Note also that the proportion of new records will vary as the race between existing SURBLs and new trap data goes back and fourth. In other words there will be some varying lead and lag between the lists, though I expect the CBL data will generally tend to see the new records first, i.e. xs will usually lead the other SURBLs.

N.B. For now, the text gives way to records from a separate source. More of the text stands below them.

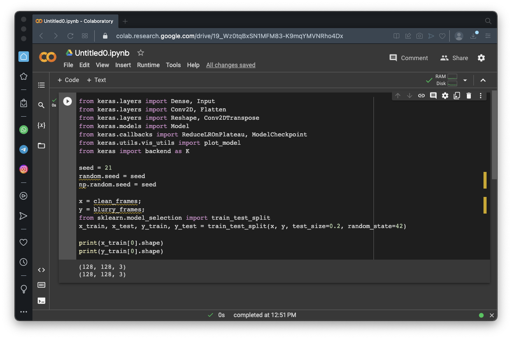Add a new Code cell
This screenshot has height=339, width=512.
click(x=68, y=80)
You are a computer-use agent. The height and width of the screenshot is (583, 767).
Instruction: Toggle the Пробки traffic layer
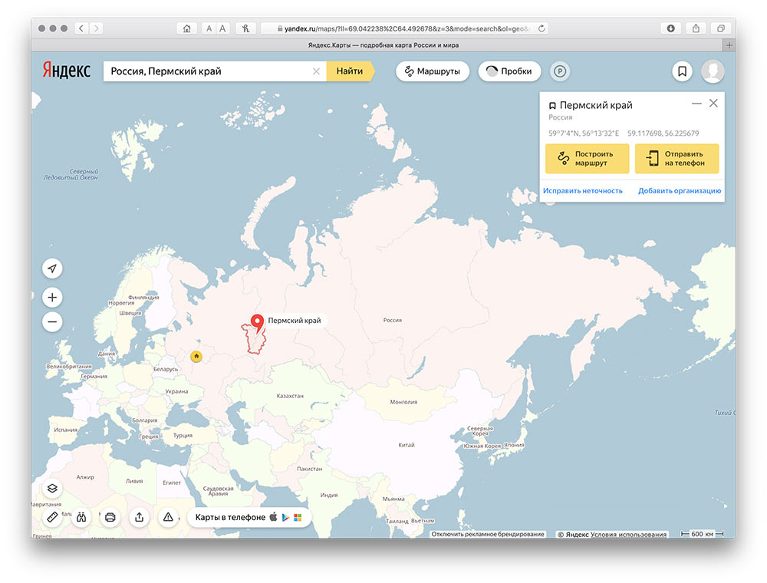509,71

Here are some stats of total records, blacklist hits, whitelist hits and new records at some selected percentile levels:
cbl at percentile, has records, blacklist hits, whitelist hits, novel 100 percentile, 6929 records, 764 blacklist hits, 248 whitelist hits, 5917 novel 99 percentile, 2897 records, 672 blacklist hits, 137 whitelist hits, 2088 novel 98 percentile, 722 records, 523 blacklist hits, 57 whitelist hits, 142 novel 97 percentile, 446 records, 349 blacklist hits, 28 whitelist hits, 69 novel 96 percentile, 357 records, 296 blacklist hits, 16 whitelist hits, 45 novel 95 percentile, 302 records, 259 blacklist hits, 12 whitelist hits, 31 novel 94 percentile, 268 records, 229 blacklist hits, 11 whitelist hits, 28 novel 93 percentile, 246 records, 209 blacklist hits, 11 whitelist hits, 26 novel 92 percentile, 228 records, 197 blacklist hits, 11 whitelist hits, 20 novel 91 percentile, 212 records, 181 blacklist hits, 11 whitelist hits, 20 novel 90 percentile, 198 records, 168 blacklist hits, 11 whitelist hits, 19 novel 89 percentile, 186 records, 159 blacklist hits, 11 whitelist hits, 16 novel 88 percentile, 177 records, 151 blacklist hits, 10 whitelist hits, 16 novel 87 percentile, 168 records, 142 blacklist hits, 10 whitelist hits, 16 novel 86 percentile, 160 records, 135 blacklist hits, 10 whitelist hits, 15 novel 85 percentile, 152 records, 133 blacklist hits, 8 whitelist hits, 11 novel
At the 95th percentile we're getting about 200 hits per record. At the 96th percentile we're getting about 120 hits per record. At the 97th percentile we're getting about 60 hits per record. At the 98th percentile, that goes to about 10 hits per record. The 99th percentile gets into the 2 hit per record level, which is the overall threshold CBL is doing on their end, so it's not distinct from the 100th percentile in terms of hit counts.
Jeff C. -- "If it appears in hams, then don't list it."